Des bourses de 20 000 $ pour former des auxiliaires
Une autre mesure, dévoilée au mois de décembre, pourrait aussi venir réduire la charge de travail des infirmières, cette fois à partir de 2023.
Au moins 2000 infirmières auxiliaires commencent une formation accélérée dans toutes les régions du Québec. Elles pourront obtenir leur diplôme en 14 mois, au lieu des 22 normalement requis.
Et ce ne sera pas trop tôt, car sur le terrain, les besoins se font sentir.
Roger Lafleur, directeur des soins infirmiers à l’urgence de l’hôpital Notre-Dame, est parvenu à en recruter une vingtaine depuis un an.
Elles servent à alléger la tâche entre autres des infirmières
, explique-t-il, à l’instar des agentes administratives.
Prise des signes vitaux, prise de sang, administration des médicaments aux patients, les tâches sont nombreuses.
Il y a presque un an, j'étais obligé de retenir cinq personnes pour le quart de travail suivant, alors qu'aujourd'hui, je n'en ai presque plus
, se réjouit M. Lafleur.
Il faut dire que la situation était devenue critique au début de l’an dernier.
Exaspérées par leurs conditions de travail et le temps supplémentaire obligatoire (TSO), une quinzaine d’infirmières avaient diffusé en pleine une nuit un appel à l’aide sur les réseaux sociaux au nom de l’équipe de l’urgence de Notre-Dame.
Lors de notre passage la semaine dernière, nous avons retrouvé l’une des auteures de la vidéo qui constate un meilleur climat de travail.
Les infirmières auxiliaires nous aident beaucoup, reconnaît Inès Achour, infirmière à l’urgence de l’hôpital Notre-Dame. Je commence à voir une amélioration.
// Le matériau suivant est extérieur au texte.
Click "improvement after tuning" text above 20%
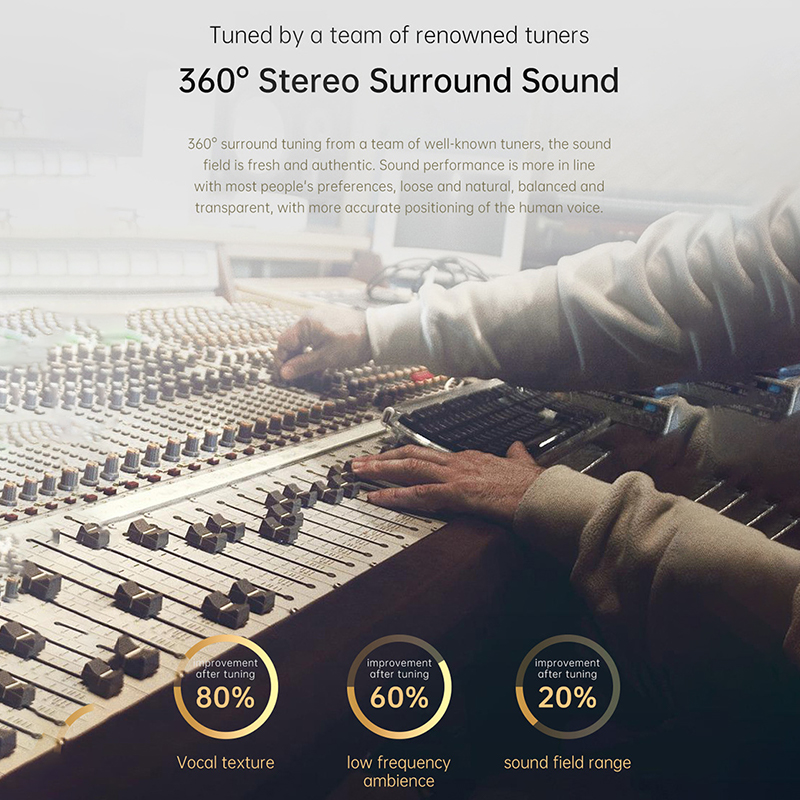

Ce n'est pas parfait, mais je pense que ça s’enligne dans la bonne voie.
Un dialogue se serait installé avec l’équipe de gestion.
Comme le dit sa collègue infirmière auxiliaire, Dalila Ghelid, ça enlève de la charge sur les infirmières pour qu’elles puissent se focaliser sur les dossiers, sur les prescriptions des médecins, etc.
Le Québec compte plus de 29 000 infirmières auxiliaires.